Start of Extracted entries

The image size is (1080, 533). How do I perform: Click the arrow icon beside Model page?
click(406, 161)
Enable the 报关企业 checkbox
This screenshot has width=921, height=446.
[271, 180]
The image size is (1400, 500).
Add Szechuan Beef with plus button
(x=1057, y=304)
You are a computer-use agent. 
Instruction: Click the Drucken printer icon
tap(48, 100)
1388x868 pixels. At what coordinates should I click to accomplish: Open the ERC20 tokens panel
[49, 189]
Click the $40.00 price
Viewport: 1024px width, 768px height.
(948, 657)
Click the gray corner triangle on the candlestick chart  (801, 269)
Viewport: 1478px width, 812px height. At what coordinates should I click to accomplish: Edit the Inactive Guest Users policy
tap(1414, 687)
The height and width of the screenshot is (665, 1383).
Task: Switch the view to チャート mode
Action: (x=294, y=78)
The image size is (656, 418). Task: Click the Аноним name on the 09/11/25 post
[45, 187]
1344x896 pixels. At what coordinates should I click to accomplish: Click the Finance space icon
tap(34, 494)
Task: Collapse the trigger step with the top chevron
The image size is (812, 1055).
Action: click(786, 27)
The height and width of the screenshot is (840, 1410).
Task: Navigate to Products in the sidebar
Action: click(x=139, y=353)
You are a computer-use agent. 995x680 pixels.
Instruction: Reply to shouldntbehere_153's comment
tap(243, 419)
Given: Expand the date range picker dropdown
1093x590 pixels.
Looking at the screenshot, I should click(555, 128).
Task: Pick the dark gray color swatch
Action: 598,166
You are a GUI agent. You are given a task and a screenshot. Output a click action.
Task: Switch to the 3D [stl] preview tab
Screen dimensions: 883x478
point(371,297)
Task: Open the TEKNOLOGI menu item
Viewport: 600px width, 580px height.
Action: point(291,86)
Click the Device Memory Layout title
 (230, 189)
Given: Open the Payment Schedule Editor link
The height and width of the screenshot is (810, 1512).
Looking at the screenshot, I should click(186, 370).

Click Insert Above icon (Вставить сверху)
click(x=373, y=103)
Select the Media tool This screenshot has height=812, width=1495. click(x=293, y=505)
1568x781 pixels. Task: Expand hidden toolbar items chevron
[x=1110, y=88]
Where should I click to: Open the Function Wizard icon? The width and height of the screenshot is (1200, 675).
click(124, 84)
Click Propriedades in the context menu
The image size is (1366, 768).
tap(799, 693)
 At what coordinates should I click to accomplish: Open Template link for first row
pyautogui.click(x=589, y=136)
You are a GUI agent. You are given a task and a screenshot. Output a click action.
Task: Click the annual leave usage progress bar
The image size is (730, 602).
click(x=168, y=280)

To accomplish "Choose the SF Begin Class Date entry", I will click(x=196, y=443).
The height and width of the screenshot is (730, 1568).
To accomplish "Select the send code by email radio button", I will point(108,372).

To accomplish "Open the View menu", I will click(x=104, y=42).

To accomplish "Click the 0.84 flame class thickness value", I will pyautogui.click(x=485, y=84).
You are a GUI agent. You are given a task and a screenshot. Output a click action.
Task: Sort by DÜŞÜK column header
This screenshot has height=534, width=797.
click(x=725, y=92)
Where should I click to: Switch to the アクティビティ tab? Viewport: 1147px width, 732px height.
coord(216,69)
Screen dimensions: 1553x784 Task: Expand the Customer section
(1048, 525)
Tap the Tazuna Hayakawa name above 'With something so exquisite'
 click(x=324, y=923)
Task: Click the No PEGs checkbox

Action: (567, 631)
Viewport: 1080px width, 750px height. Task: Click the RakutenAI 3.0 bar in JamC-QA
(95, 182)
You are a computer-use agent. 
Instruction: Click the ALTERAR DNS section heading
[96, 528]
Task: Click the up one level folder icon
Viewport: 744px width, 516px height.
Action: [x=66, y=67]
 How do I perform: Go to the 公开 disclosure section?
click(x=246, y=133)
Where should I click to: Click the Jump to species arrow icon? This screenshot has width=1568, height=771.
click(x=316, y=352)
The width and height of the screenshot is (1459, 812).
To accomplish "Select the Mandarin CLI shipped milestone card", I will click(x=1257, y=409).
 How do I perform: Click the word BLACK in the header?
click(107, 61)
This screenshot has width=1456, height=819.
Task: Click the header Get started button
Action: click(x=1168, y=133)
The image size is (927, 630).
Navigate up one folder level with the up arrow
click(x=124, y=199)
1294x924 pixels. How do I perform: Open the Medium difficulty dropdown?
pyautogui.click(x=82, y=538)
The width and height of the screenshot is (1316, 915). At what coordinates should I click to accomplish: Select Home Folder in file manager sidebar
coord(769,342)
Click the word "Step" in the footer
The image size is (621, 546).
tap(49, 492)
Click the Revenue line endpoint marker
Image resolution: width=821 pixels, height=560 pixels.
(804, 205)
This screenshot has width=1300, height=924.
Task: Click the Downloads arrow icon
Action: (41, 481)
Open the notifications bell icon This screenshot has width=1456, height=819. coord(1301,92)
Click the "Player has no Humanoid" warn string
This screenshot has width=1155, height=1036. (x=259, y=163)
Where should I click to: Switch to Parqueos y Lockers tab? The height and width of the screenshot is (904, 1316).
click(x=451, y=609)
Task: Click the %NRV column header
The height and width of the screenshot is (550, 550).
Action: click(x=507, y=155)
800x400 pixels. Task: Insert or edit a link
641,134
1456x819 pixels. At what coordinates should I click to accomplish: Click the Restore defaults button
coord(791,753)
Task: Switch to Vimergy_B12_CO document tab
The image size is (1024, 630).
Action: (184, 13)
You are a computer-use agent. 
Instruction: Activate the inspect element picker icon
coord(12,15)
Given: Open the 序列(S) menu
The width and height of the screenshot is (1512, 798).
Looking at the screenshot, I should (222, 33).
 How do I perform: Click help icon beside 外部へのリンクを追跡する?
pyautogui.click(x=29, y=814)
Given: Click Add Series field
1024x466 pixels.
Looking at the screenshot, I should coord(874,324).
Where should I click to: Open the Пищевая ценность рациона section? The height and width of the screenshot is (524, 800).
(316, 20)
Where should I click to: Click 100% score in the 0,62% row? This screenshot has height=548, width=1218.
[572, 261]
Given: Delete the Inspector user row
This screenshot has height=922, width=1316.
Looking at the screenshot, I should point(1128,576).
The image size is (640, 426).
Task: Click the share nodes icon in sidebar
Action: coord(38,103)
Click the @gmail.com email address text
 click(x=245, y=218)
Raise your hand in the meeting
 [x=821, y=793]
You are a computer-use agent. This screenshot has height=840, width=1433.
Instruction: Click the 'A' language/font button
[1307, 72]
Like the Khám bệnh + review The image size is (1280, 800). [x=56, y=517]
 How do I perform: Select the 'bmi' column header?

End of Extracted entries

Instructions to follow: Repeat all of the material above line for line, with no changes.

Exercise output:
The image size is (1080, 533). How do I perform: Click the arrow icon beside Model page?
click(406, 161)
Enable the 报关企业 checkbox
This screenshot has width=921, height=446.
[271, 180]
The image size is (1400, 500).
Add Szechuan Beef with plus button
(x=1057, y=304)
You are a computer-use agent. 
Instruction: Click the Drucken printer icon
tap(48, 100)
1388x868 pixels. At what coordinates should I click to accomplish: Open the ERC20 tokens panel
[49, 189]
Click the $40.00 price
Viewport: 1024px width, 768px height.
(948, 657)
Click the gray corner triangle on the candlestick chart  (801, 269)
Viewport: 1478px width, 812px height. At what coordinates should I click to accomplish: Edit the Inactive Guest Users policy
tap(1414, 687)
The height and width of the screenshot is (665, 1383).
Task: Switch the view to チャート mode
Action: (x=294, y=78)
The image size is (656, 418). Task: Click the Аноним name on the 09/11/25 post
[45, 187]
1344x896 pixels. At what coordinates should I click to accomplish: Click the Finance space icon
tap(34, 494)
Task: Collapse the trigger step with the top chevron
The image size is (812, 1055).
Action: click(786, 27)
The height and width of the screenshot is (840, 1410).
Task: Navigate to Products in the sidebar
Action: click(x=139, y=353)
You are a computer-use agent. 995x680 pixels.
Instruction: Reply to shouldntbehere_153's comment
tap(243, 419)
Given: Expand the date range picker dropdown
1093x590 pixels.
Looking at the screenshot, I should click(555, 128).
Task: Pick the dark gray color swatch
Action: 598,166
You are a GUI agent. You are given a task and a screenshot. Output a click action.
Task: Switch to the 3D [stl] preview tab
Screen dimensions: 883x478
point(371,297)
Task: Open the TEKNOLOGI menu item
Viewport: 600px width, 580px height.
Action: point(291,86)
Click the Device Memory Layout title
 (230, 189)
Given: Open the Payment Schedule Editor link
The height and width of the screenshot is (810, 1512).
Looking at the screenshot, I should click(186, 370).

Click Insert Above icon (Вставить сверху)
click(x=373, y=103)
Select the Media tool This screenshot has height=812, width=1495. click(x=293, y=505)
1568x781 pixels. Task: Expand hidden toolbar items chevron
[x=1110, y=88]
Where should I click to: Open the Function Wizard icon? The width and height of the screenshot is (1200, 675).
click(124, 84)
Click Propriedades in the context menu
The image size is (1366, 768).
tap(799, 693)
 At what coordinates should I click to accomplish: Open Template link for first row
pyautogui.click(x=589, y=136)
You are a GUI agent. You are given a task and a screenshot. Output a click action.
Task: Click the annual leave usage progress bar
The image size is (730, 602).
click(x=168, y=280)

To accomplish "Choose the SF Begin Class Date entry", I will click(x=196, y=443).
The height and width of the screenshot is (730, 1568).
To accomplish "Select the send code by email radio button", I will point(108,372).

To accomplish "Open the View menu", I will click(x=104, y=42).

To accomplish "Click the 0.84 flame class thickness value", I will pyautogui.click(x=485, y=84).
You are a GUI agent. You are given a task and a screenshot. Output a click action.
Task: Sort by DÜŞÜK column header
This screenshot has height=534, width=797.
click(x=725, y=92)
Where should I click to: Switch to the アクティビティ tab? Viewport: 1147px width, 732px height.
coord(216,69)
Screen dimensions: 1553x784 Task: Expand the Customer section
(1048, 525)
Tap the Tazuna Hayakawa name above 'With something so exquisite'
 click(x=324, y=923)
Task: Click the No PEGs checkbox

Action: (567, 631)
Viewport: 1080px width, 750px height. Task: Click the RakutenAI 3.0 bar in JamC-QA
(95, 182)
You are a computer-use agent. 
Instruction: Click the ALTERAR DNS section heading
[96, 528]
Task: Click the up one level folder icon
Viewport: 744px width, 516px height.
Action: [x=66, y=67]
 How do I perform: Go to the 公开 disclosure section?
click(x=246, y=133)
Where should I click to: Click the Jump to species arrow icon? This screenshot has width=1568, height=771.
click(x=316, y=352)
The width and height of the screenshot is (1459, 812).
To accomplish "Select the Mandarin CLI shipped milestone card", I will click(x=1257, y=409).
 How do I perform: Click the word BLACK in the header?
click(107, 61)
This screenshot has width=1456, height=819.
Task: Click the header Get started button
Action: click(x=1168, y=133)
The image size is (927, 630).
Navigate up one folder level with the up arrow
click(x=124, y=199)
1294x924 pixels. How do I perform: Open the Medium difficulty dropdown?
pyautogui.click(x=82, y=538)
The width and height of the screenshot is (1316, 915). At what coordinates should I click to accomplish: Select Home Folder in file manager sidebar
coord(769,342)
Click the word "Step" in the footer
The image size is (621, 546).
tap(49, 492)
Click the Revenue line endpoint marker
Image resolution: width=821 pixels, height=560 pixels.
(804, 205)
This screenshot has width=1300, height=924.
Task: Click the Downloads arrow icon
Action: (41, 481)
Open the notifications bell icon This screenshot has width=1456, height=819. coord(1301,92)
Click the "Player has no Humanoid" warn string
This screenshot has width=1155, height=1036. (x=259, y=163)
Where should I click to: Switch to Parqueos y Lockers tab? The height and width of the screenshot is (904, 1316).
click(x=451, y=609)
Task: Click the %NRV column header
The height and width of the screenshot is (550, 550).
Action: click(x=507, y=155)
800x400 pixels. Task: Insert or edit a link
641,134
1456x819 pixels. At what coordinates should I click to accomplish: Click the Restore defaults button
coord(791,753)
Task: Switch to Vimergy_B12_CO document tab
The image size is (1024, 630).
Action: (184, 13)
You are a computer-use agent. 
Instruction: Activate the inspect element picker icon
coord(12,15)
Given: Open the 序列(S) menu
The width and height of the screenshot is (1512, 798).
Looking at the screenshot, I should (222, 33).
 How do I perform: Click help icon beside 外部へのリンクを追跡する?
pyautogui.click(x=29, y=814)
Given: Click Add Series field
1024x466 pixels.
Looking at the screenshot, I should coord(874,324).
Where should I click to: Open the Пищевая ценность рациона section? The height and width of the screenshot is (524, 800).
(316, 20)
Where should I click to: Click 100% score in the 0,62% row? This screenshot has height=548, width=1218.
[572, 261]
Given: Delete the Inspector user row
This screenshot has height=922, width=1316.
Looking at the screenshot, I should point(1128,576).
The image size is (640, 426).
Task: Click the share nodes icon in sidebar
Action: coord(38,103)
Click the @gmail.com email address text
 click(x=245, y=218)
Raise your hand in the meeting
 [x=821, y=793]
You are a computer-use agent. This screenshot has height=840, width=1433.
Instruction: Click the 'A' language/font button
[1307, 72]
Like the Khám bệnh + review The image size is (1280, 800). [x=56, y=517]
 How do I perform: Select the 'bmi' column header?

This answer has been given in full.